══ Dataset excerpts ══

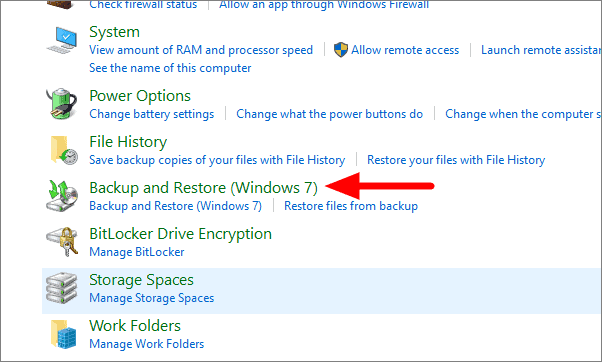Click the shield icon next to Allow remote access

341,50
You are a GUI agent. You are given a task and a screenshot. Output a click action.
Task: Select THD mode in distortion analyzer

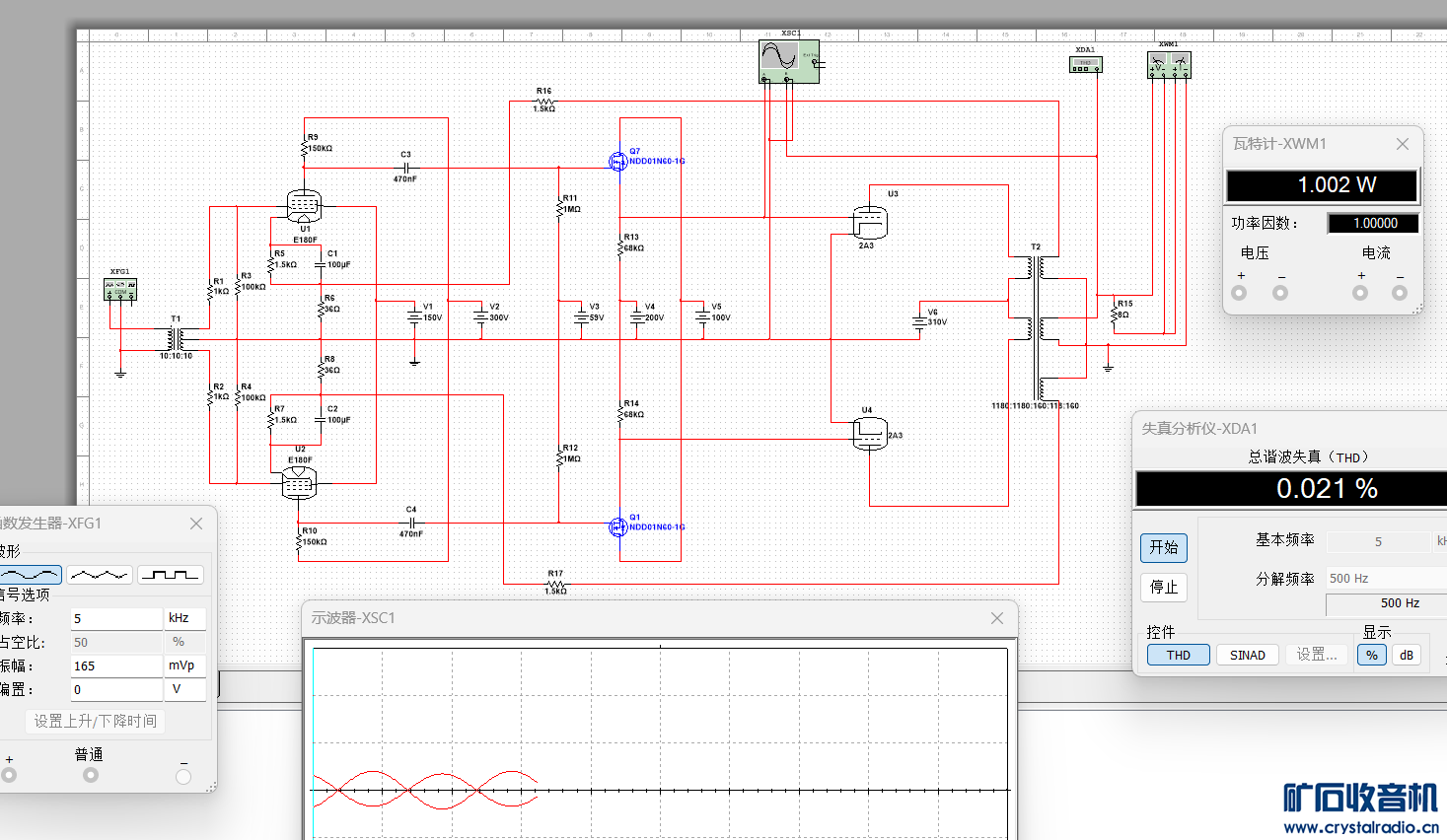[1178, 655]
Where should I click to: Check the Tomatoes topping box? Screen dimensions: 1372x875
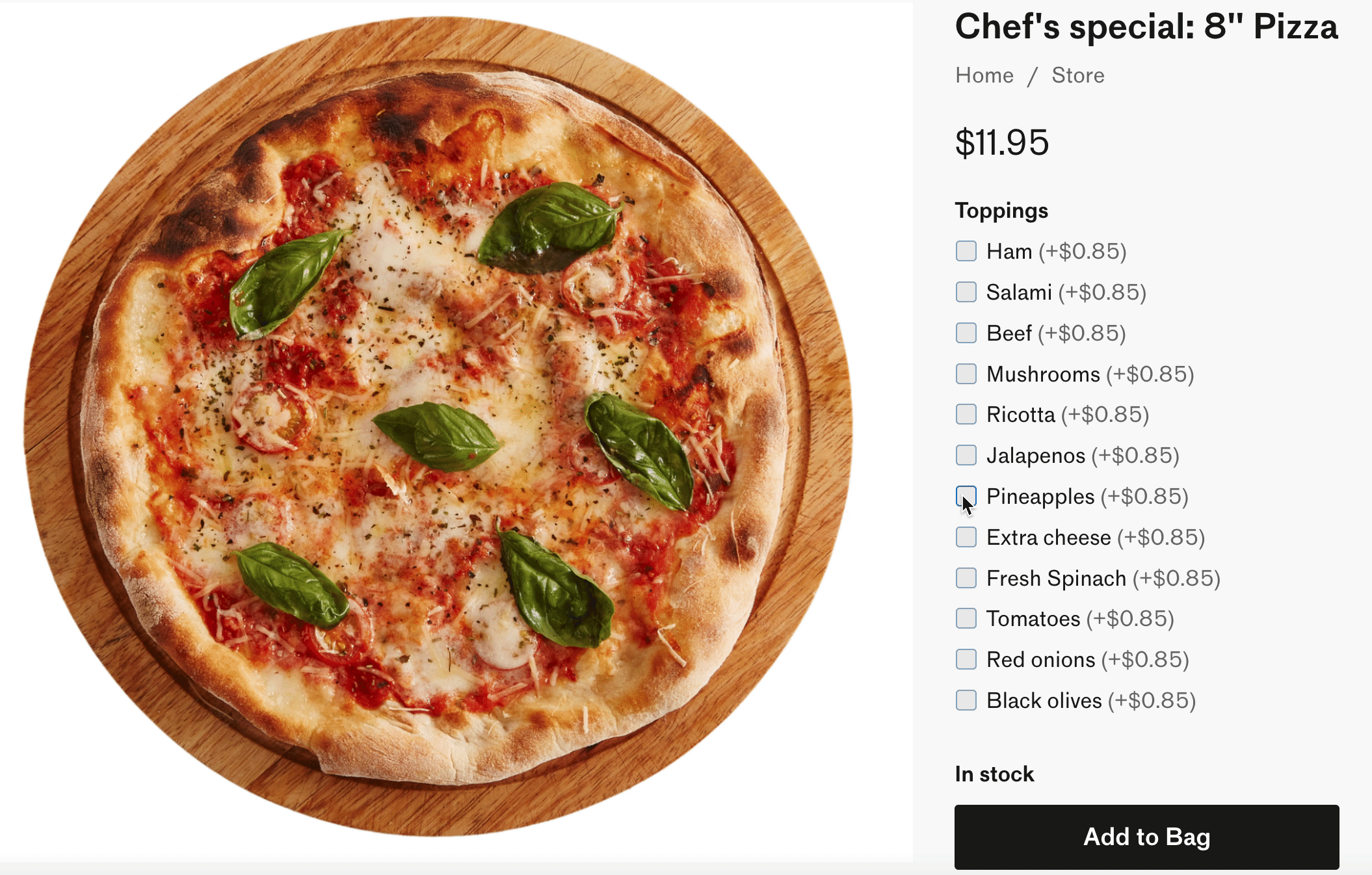point(965,619)
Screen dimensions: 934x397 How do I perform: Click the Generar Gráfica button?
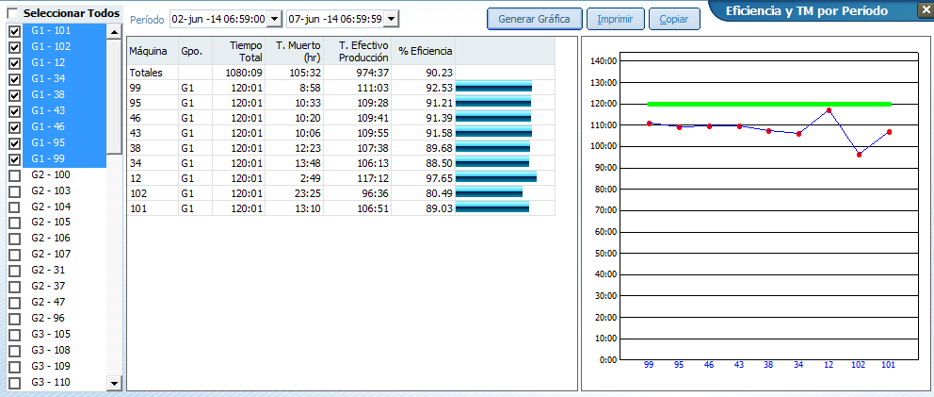tap(534, 18)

═══

### Task instructions
What should appear is an exact copy of the lines from the one containing "Where should I" through the last line of the records above, pictures excluded.

### Solution to the problem
Where should I click to: Check the Tomatoes topping box? Screen dimensions: 1372x875
point(965,619)
Screen dimensions: 934x397 How do I perform: Click the Generar Gráfica button?
tap(534, 18)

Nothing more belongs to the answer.